Tuesday, November 10, 2015

Joshua Waimberg: 'Schenck v. United States: Defining The Limits of Free Speech'

Source: U.S. Constitution Center- U.S. Chief Justice Oliver Wendell Holmes.
Source:The New Democrat

"Note: Landmark Cases, a C-SPAN series on historic Supreme Court decisions—produced in cooperation with the National Constitution Center—continues on Monday, Nov. 2 at 9pm ET. This week’s show features Schenck v. United States.

In a case that would define the limits of the First Amendment’s right to free speech, the Supreme Court decided the early 20th-century case of Schenck v. United States.

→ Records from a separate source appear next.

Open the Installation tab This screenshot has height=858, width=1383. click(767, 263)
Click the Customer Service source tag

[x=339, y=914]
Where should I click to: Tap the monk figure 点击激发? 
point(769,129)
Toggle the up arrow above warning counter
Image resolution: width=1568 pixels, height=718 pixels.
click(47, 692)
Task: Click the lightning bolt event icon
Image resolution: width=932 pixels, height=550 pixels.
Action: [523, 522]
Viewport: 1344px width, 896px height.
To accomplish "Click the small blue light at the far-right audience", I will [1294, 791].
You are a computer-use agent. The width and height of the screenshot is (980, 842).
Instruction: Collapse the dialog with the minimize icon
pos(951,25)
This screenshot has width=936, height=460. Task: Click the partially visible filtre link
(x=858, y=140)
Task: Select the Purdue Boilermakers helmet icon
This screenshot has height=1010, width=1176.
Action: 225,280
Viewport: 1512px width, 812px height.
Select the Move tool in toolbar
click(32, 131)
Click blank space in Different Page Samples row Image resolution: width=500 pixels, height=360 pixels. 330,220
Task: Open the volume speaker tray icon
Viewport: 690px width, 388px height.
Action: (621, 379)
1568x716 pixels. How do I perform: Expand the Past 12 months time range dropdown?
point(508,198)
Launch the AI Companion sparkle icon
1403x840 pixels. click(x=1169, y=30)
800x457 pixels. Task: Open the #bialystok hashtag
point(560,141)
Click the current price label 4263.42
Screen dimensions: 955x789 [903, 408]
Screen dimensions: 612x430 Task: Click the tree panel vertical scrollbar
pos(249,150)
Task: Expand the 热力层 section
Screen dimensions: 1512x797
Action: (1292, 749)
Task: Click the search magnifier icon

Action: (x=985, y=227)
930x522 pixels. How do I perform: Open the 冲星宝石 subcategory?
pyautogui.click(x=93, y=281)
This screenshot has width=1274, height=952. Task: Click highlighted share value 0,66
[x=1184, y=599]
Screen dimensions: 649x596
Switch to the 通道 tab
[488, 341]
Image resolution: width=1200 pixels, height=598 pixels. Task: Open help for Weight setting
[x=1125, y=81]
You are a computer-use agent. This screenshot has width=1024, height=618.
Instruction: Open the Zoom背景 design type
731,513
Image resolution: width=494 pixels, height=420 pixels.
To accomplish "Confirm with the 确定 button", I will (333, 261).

The case began, as many do, with an act of Congress. Shortly after the United States entered into World War I, Congress passed the Espionage Act of 1917. It was passed with the goals of prohibiting interference with military operations or recruitment, preventing insubordination in the military, and preventing the support of hostile enemies during wartime." 

You can read the rest of this article at the National Constitution Center

"Do you have an absolute right to free speech? The Supreme Court gives it 1919 answer.
 Learn the basics about the must-know US History Supreme Court Case challenging the constitutionality of the Espionage Act. If you are in a US History course you best be knowing this case. Trust me." 

Source:Keith Hughes- on, well perhaps you can figure out the rest yourself.

From Keith Hughes

I’m not a lawyer, which is probably as obvious as Ayn Rand wasn’t a Socialist, but I bet a good lawyer who is sane, sober and awake at the time, could make a damn good case that the military draft is unconstitutional. 

Forcing Americans to fight for causes they not only don’t believe in, but didn’t voluntarily sign up for, looks unconstitutional to me, at least from the outside looking in as a non-lawyer. It is one thing if you decide to join the military and get an assignment to do a mission you don’t believe in. But it is completely another to force people to not only be part of the military, fight for the military and then fight for causes they don’t believe in.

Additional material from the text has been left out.